**Task prompt:** Copy the entries below exactly as they appear, line for line.

**Dataset rows:**
::::::
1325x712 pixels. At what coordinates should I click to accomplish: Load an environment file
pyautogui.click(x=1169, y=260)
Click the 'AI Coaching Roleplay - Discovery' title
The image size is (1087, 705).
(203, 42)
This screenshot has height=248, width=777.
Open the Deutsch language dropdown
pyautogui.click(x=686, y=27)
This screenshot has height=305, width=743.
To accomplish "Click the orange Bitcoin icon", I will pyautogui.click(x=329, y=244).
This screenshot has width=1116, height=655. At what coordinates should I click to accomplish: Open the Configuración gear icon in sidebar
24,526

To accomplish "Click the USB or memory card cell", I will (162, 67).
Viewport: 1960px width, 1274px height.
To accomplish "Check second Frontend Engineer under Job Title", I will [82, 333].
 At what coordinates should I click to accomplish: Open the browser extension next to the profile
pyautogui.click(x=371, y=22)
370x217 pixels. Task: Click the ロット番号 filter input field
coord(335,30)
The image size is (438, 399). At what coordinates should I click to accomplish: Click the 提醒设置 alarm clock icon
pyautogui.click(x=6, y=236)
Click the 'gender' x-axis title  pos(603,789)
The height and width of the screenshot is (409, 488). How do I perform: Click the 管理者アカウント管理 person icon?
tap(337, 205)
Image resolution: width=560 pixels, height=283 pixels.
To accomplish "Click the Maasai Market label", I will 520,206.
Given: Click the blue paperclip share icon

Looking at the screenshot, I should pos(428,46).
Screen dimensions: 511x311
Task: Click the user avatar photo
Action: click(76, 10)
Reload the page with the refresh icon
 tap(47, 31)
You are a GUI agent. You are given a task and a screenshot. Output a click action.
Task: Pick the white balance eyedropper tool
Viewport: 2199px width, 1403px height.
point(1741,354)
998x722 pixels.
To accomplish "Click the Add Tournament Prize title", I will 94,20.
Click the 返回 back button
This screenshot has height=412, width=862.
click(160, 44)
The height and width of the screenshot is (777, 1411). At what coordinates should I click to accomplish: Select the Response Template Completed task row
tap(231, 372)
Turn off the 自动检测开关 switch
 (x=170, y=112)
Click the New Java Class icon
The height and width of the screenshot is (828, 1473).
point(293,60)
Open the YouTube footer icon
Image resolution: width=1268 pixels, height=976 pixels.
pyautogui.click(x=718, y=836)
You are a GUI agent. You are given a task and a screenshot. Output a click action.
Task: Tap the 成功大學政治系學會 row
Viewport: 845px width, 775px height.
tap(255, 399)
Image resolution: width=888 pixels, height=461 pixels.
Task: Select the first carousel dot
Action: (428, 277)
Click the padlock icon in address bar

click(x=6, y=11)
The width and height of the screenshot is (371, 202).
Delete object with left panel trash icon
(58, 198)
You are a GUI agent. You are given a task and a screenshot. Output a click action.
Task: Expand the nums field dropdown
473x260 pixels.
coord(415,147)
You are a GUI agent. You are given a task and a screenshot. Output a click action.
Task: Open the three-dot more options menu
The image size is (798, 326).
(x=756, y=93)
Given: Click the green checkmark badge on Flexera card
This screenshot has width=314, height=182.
::::::
**Exercise response:**
1325x712 pixels. At what coordinates should I click to accomplish: Load an environment file
pyautogui.click(x=1169, y=260)
Click the 'AI Coaching Roleplay - Discovery' title
The image size is (1087, 705).
(203, 42)
This screenshot has height=248, width=777.
Open the Deutsch language dropdown
pyautogui.click(x=686, y=27)
This screenshot has height=305, width=743.
To accomplish "Click the orange Bitcoin icon", I will pyautogui.click(x=329, y=244).
This screenshot has width=1116, height=655. At what coordinates should I click to accomplish: Open the Configuración gear icon in sidebar
24,526

To accomplish "Click the USB or memory card cell", I will (162, 67).
Viewport: 1960px width, 1274px height.
To accomplish "Check second Frontend Engineer under Job Title", I will [82, 333].
 At what coordinates should I click to accomplish: Open the browser extension next to the profile
pyautogui.click(x=371, y=22)
370x217 pixels. Task: Click the ロット番号 filter input field
coord(335,30)
The image size is (438, 399). At what coordinates should I click to accomplish: Click the 提醒设置 alarm clock icon
pyautogui.click(x=6, y=236)
Click the 'gender' x-axis title  pos(603,789)
The height and width of the screenshot is (409, 488). How do I perform: Click the 管理者アカウント管理 person icon?
tap(337, 205)
Image resolution: width=560 pixels, height=283 pixels.
To accomplish "Click the Maasai Market label", I will 520,206.
Given: Click the blue paperclip share icon

Looking at the screenshot, I should pos(428,46).
Screen dimensions: 511x311
Task: Click the user avatar photo
Action: click(76, 10)
Reload the page with the refresh icon
 tap(47, 31)
You are a GUI agent. You are given a task and a screenshot. Output a click action.
Task: Pick the white balance eyedropper tool
Viewport: 2199px width, 1403px height.
point(1741,354)
998x722 pixels.
To accomplish "Click the Add Tournament Prize title", I will 94,20.
Click the 返回 back button
This screenshot has height=412, width=862.
click(160, 44)
The height and width of the screenshot is (777, 1411). At what coordinates should I click to accomplish: Select the Response Template Completed task row
tap(231, 372)
Turn off the 自动检测开关 switch
 (x=170, y=112)
Click the New Java Class icon
The height and width of the screenshot is (828, 1473).
point(293,60)
Open the YouTube footer icon
Image resolution: width=1268 pixels, height=976 pixels.
pyautogui.click(x=718, y=836)
You are a GUI agent. You are given a task and a screenshot. Output a click action.
Task: Tap the 成功大學政治系學會 row
Viewport: 845px width, 775px height.
tap(255, 399)
Image resolution: width=888 pixels, height=461 pixels.
Task: Select the first carousel dot
Action: (428, 277)
Click the padlock icon in address bar

click(x=6, y=11)
The width and height of the screenshot is (371, 202).
Delete object with left panel trash icon
(58, 198)
You are a GUI agent. You are given a task and a screenshot. Output a click action.
Task: Expand the nums field dropdown
473x260 pixels.
coord(415,147)
You are a GUI agent. You are given a task and a screenshot. Output a click action.
Task: Open the three-dot more options menu
The image size is (798, 326).
(x=756, y=93)
Given: Click the green checkmark badge on Flexera card
This screenshot has width=314, height=182.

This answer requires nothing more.